Czasem najlepiej pogadać, moze wyglądasz na kogoś z kim nie należy gadac i
stad ich reakcja.
Re: Prawo a sC582uchanie muzyki w b loku
Użytkownik "ark_fx"
news:im073p$ms1$1@inews.gazeta.pl...
> Czy moge dostać mandat za słuchanie muzyki w godzinach 6-22 ?
Za sluchanie muzyki nie:) za robienie z domu dyskoteki tak:) Mialam kiedys
nastoletnia durnowata sąsiadke, ktora wracala ze szkoly i muza na full:> 2x
wizyta smutnych panów ze strazy miejskiej i 2x kara finansowa dla melomanki,
a raczej jej rodziców wybitnie wpłynęla na jej słuch - okazało się, ze
potrafi sluchać muzyki tak, ze 3 inne piętra nie muszą:)
LH
Re: Prawo a słuchanie muzyki w bloku
W dniu 2011-03-19 19:27, Lady_Heather pisze:
>
> Użytkownik "ark_fx"
> news:im073p$ms1$1@inews.gazeta.pl...
>
>> Czy moge dostać mandat za słuchanie muzyki w godzinach 6-22 ?
>
> Za sluchanie muzyki nie:) za robienie z domu dyskoteki tak:) Mialam
> kiedys nastoletnia durnowata sąsiadke, ktora wracala ze szkoly i muza na
> full:> 2x wizyta smutnych panów ze strazy miejskiej i 2x kara finansowa
> dla melomanki, a raczej jej rodziców wybitnie wpłynęla na jej słuch -
> okazało się, ze potrafi sluchać muzyki tak, ze 3 inne piętra nie muszą:)
>
> LH
A możesz napisać na jakiej podstawie ta kara finansowa?

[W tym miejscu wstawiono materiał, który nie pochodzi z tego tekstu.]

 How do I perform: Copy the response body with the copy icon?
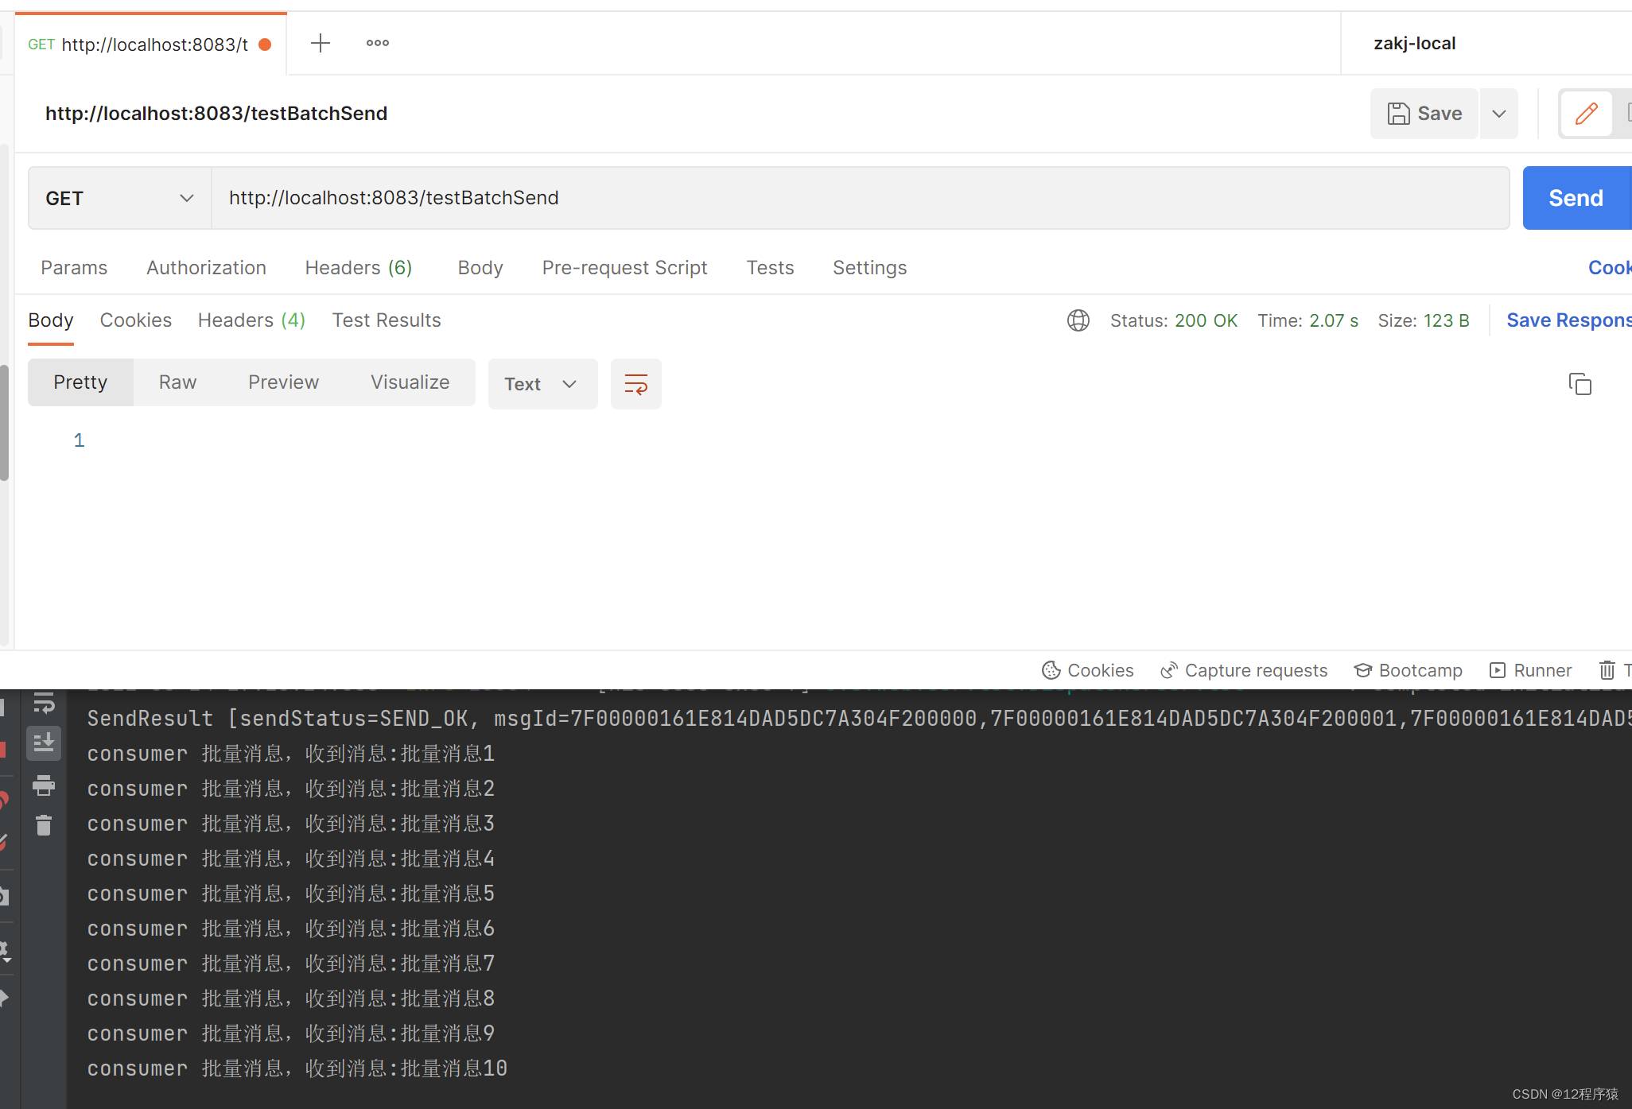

Ja w sumie glosno nie slucham ale i tak to przeszkadza, jeśli wiesz to
napisz na jakiej podstawie kara finansowa ? ( chodzi o prawną podstawe
mandtu a ne wywody co ja bym zrobil gdybym byl na miejscu jak tu wiele
osob sie ściera).
Chodzi mi o prostą sprawe ... slucham glosniej muzyki i czy moge dostać
za to mandat czy nie ? jeśli tak to na jakiej podstawie od prawnej
strony ? w statucie jest 6-22 a do 18 wiercenia i remonty.
ps. to wszystko z ciekowości pytam bo i tak bede tej muzyki sluchal czy
sie to komuś podoba czy nie :) ( zaznacze że naprawde nie glosno wiec
nie zrzucejcie tego przypadku dyskoteki na 3 piętra i otwartego okna)
Re: Prawo a sC582uchanie muzyki w b loku
Użytkownik "ark_fx"
>
> A możesz napisać na jakiej podstawie ta kara finansowa?
> Ja w sumie glosno nie slucham ale i tak to przeszkadza, jeśli wiesz
> to napisz na jakiej podstawie kara finansowa ? ( chodzi o prawną
> podstawe mandtu a ne wywody co ja bym zrobil gdybym byl na miejscu
> jak tu wiele osob sie ściera).
> Chodzi mi o prostą sprawe ... slucham glosniej muzyki i czy moge
> dostać za to mandat czy nie ? jeśli tak to na jakiej podstawie od
> prawnej strony ?
Przecież witek napisał ci dokładnie i szczegółowo.
Czego nie rozumiesz?
Re: Prawo a słuchanie muzyki w bloku
"rAzor"
> Generalnie, na ich miejscu nie wzywałbym policji, tylko najzwyczajniej
> skopałbym ci dupsko, pryszczaty pajacu. :-)
A dziwisz się, że cię nazywają trolem....
Re: Prawo a słuchanie muzyki w bloku
On 3/19/2011 3:02 PM, ark_fx wrote:
>
> A możesz napisać na jakiej podstawie ta kara finansowa?
ctlr+c ctrl +v
art 51 KW
kto krzykiem, hałasem alarmem lub innym wybrykiem zakłoca spokój,
porządek publiczny, spoczynek nocny albo wywołuje zgorszenie w miejscu
publicznyn podlega karze aresztu, ograniczenia wolnosci albo grzywny.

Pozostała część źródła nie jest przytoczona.